Se abría pues un nuevo camino de esperanza. El fin del feudalismo y la transición a una democracia más profunda. Avances en derechos sociales, laborales, progreso en la cultura, en la actividad política de las masas… sin duda aquél período fue el más esplendoroso de la democracia española, que aún a pesar de ser burguesa, había otorgado al pueblo derechos progresistas que hoy en día son pilares básicos de nuestra democracia.
Sin embargo, la reacción no se quedó de brazos cruzados.
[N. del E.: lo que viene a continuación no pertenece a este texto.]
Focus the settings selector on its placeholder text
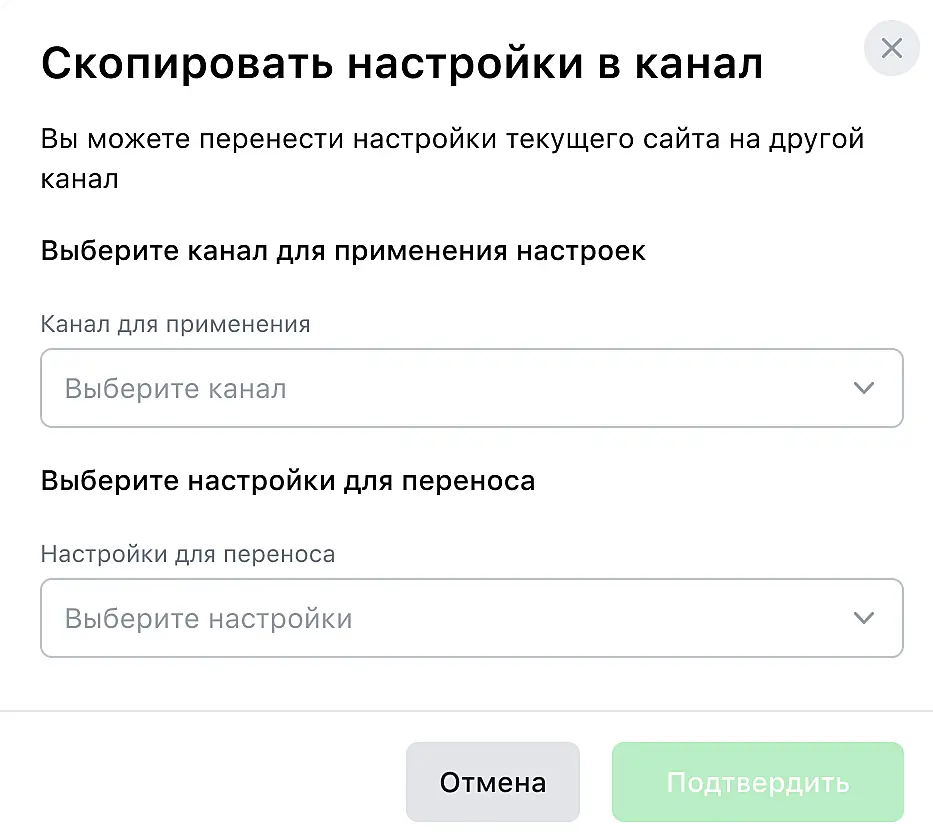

Militares, terratenientes y burgueses monárquicos observaban asustados el progreso que había traído la República tricolor, y se horrorizaban ante las crecientes luchas obreras y campesinas que no estaban contentas con el orden burgués de la República y demandaban más democracia, más justicia y más igualdad: demandaban una revolución socialista.
Tras la victoria del Frente Popular en las elecciones, la reacción supo que no podía mantener los brazos cruzados. En realidad sus tendencias conservadoras antirrepublicanas y en algunos casos profascistas nunca fueron ocultadas pero en los últimos momentos se mostraron con más virulencia que nunca, provocando disturbios contra manifestantes de izquierdas o directamente contra el Estado. Fue un 14 de julio cuando el Teniente de la Guardia de Asalto José del Castillo, de conocidas tendencias izquierdistas, fue asesinado por falangistas en plena calle. El resquemor ante tal acto afectó incluso a la propia Guardia de Asalto, que como represelia decidió asesinar a Gil Robles, líder fascista de la CEDA. Sin embargo, al no encontrarle en su domicilio, matan a Calvo Sotelo, líder de la oposición y ministro durante la dictadura de Primo de Rivera. Ya no hacían falta más excusas. Una sección del ejército encabezada por el general Mola, se levantó junto a los terratenientes, la derecha fascista y la Iglesia contra la legítima República elegida por el pueblo.
Y el resto, lo conocemos.
Y, 78 años después de aquella proclamación y como cada año, este 18 de abril salimos a la calle a recordar aquella República y a reivindicar el fin de la monarquía actual. Reivindicamos también su carácter socialista y su laicidad, y su constitución en un estado federal que otorgue el derecho de autodeterminación a las diferentes realidades nacionales que hoy componen el Estado español.
Una monarquía nunca podrá ser compatible con la palabra democracia, ni siquiera en un Estado burgués. La imposición de la monarquía por parte del dictador es la muestra de que todo quedaba atado y bien atado; la transición y la constitución actual son la muestra del continuismo pactado por las supuestas fuerzas democráticas con el régimen fascista anterior y la legitimación de dicho régimen. Por esto, también abogamos por la ruptura con la Constitución monárquica.
Debemos profundizar en una democracia real, donde la mayoría, la clase trabajadora, ostente el poder político y logre su emancipación. La República sólo es el primer paso: nuestra meta es el socialismo.